The algorithm works with datasets as large as millions of documents, without consuming much RAM. Its speed is some order of magnitudes faster than a KDTree, both in indexing and querying time. It is tailored for sparse and highly dimensional data such as text. It is not meant to replace a proper search engine: its purpose is to save you (a lot of) time and costs, when you only wish to explore your datasets or provide a temporary micro-service. It does not currently support insertion after index construction.
from sklearn.datasets import fetch_20newsgroups
from pprint import pprint
from tnt import TNT
dataset = fetch_20newsgroups(subset="all",
shuffle=True,
random_state=42)
# vectorizer can accept all scikit's vectorizers.
# 'count' (default) and 'tfidf' are recognized keywords.
# Note: tnt only works with cosine similarity on l2-normalized vectors
tnt = TNT(vectorizer="count", verbose=True)
# index is built in 13 seconds
tnt.fit(dataset.data) # feed in a list of strings
# get your search results in 1 ms
pprint(tnt.search("computer science", k=5))
You can avoid returning texts and distances, as list lookups are quite slow in Python:
tnt.search("computer science", k=5, return_text=False, return_distance=False)
CountVectorizer is the fastest vectorizer method, and works well for short texts such as tweets or emails. You can also use TfidfVectorizer or other sklearn-like algorithms. All additional keyword parameters are automatically passed to the vectorizer:
tnt = TNT(vectorizer="tfidf", ngram_range=(0, 1), stop_words={"french"})

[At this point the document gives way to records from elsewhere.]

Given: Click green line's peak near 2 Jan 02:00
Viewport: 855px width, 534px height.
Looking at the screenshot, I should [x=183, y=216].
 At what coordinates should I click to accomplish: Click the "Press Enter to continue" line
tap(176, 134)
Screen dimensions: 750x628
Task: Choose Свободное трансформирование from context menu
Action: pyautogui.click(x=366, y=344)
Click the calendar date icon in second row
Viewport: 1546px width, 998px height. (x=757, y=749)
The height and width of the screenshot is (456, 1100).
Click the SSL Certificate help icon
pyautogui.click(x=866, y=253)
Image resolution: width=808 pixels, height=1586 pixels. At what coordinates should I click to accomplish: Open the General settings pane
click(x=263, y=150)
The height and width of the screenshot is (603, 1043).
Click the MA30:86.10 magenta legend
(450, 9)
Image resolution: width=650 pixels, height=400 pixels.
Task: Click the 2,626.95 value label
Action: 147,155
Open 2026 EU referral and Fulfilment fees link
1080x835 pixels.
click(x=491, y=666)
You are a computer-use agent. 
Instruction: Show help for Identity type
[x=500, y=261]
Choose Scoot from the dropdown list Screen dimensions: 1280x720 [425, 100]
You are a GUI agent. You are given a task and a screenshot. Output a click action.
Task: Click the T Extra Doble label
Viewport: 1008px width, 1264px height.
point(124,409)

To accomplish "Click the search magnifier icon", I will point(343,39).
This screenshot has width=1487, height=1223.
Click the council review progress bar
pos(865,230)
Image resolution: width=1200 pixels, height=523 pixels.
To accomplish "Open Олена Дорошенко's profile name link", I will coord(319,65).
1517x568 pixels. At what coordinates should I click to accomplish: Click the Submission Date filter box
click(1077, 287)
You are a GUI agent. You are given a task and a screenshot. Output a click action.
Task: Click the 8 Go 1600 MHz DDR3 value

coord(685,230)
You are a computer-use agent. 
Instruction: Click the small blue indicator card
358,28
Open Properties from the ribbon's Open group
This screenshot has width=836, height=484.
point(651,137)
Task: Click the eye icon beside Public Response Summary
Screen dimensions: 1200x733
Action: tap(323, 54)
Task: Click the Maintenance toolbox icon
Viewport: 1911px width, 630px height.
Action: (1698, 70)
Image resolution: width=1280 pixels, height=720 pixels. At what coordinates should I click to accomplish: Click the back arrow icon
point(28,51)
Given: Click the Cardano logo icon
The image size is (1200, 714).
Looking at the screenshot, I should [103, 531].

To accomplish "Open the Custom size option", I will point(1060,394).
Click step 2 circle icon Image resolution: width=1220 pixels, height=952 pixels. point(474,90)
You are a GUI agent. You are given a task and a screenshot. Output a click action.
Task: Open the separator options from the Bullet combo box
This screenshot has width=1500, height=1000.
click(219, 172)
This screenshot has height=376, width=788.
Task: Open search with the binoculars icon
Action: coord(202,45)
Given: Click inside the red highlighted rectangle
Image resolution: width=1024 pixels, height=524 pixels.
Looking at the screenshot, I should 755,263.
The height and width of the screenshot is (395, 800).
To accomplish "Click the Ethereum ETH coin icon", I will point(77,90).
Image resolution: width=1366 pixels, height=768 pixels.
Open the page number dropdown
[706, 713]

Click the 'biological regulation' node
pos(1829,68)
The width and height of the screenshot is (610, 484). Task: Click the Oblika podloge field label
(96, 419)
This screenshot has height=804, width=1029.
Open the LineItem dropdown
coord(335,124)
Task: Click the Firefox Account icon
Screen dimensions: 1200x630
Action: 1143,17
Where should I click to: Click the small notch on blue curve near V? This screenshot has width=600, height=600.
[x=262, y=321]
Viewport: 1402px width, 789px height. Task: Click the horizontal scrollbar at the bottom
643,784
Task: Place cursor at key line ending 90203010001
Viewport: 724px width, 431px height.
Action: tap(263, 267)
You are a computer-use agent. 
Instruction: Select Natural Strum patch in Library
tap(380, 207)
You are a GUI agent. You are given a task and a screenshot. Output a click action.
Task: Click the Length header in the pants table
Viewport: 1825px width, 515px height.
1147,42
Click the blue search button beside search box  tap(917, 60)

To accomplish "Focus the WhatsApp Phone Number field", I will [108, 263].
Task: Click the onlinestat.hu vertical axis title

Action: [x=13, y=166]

You can use your own vectorizer as well:
vectorizer = TfidfVectorizer(
ngram_range=(1, 2),
binary=False,
max_features=100000,
stop_words={"english", "french"},
min_df=4, max_df=.5)
tnt = TNT(vectorizer=vectorizer)
Keep in mind that the current nearest neighbor search only supports sparse matrices and cosine similarity. It also requires your document vectors to be l2-normalized. The reason is that the current implementation gets some of its speed-up by considering the (cosine) similarity as a simple dot product between two vectors.
You can save the TNT instance using the appropriate method:
tnt.save("tnt.p")
And load:
from tnt import load
tnt = load("tnt.p")
tnt.search("BLM")
If accuracy is paramount, you can build a kTNT instance, which can be thought of as a forest of TNTs: using the same vectorizer, multiple indexes are built and queried. This is of course a trade-off between accuracy and speed.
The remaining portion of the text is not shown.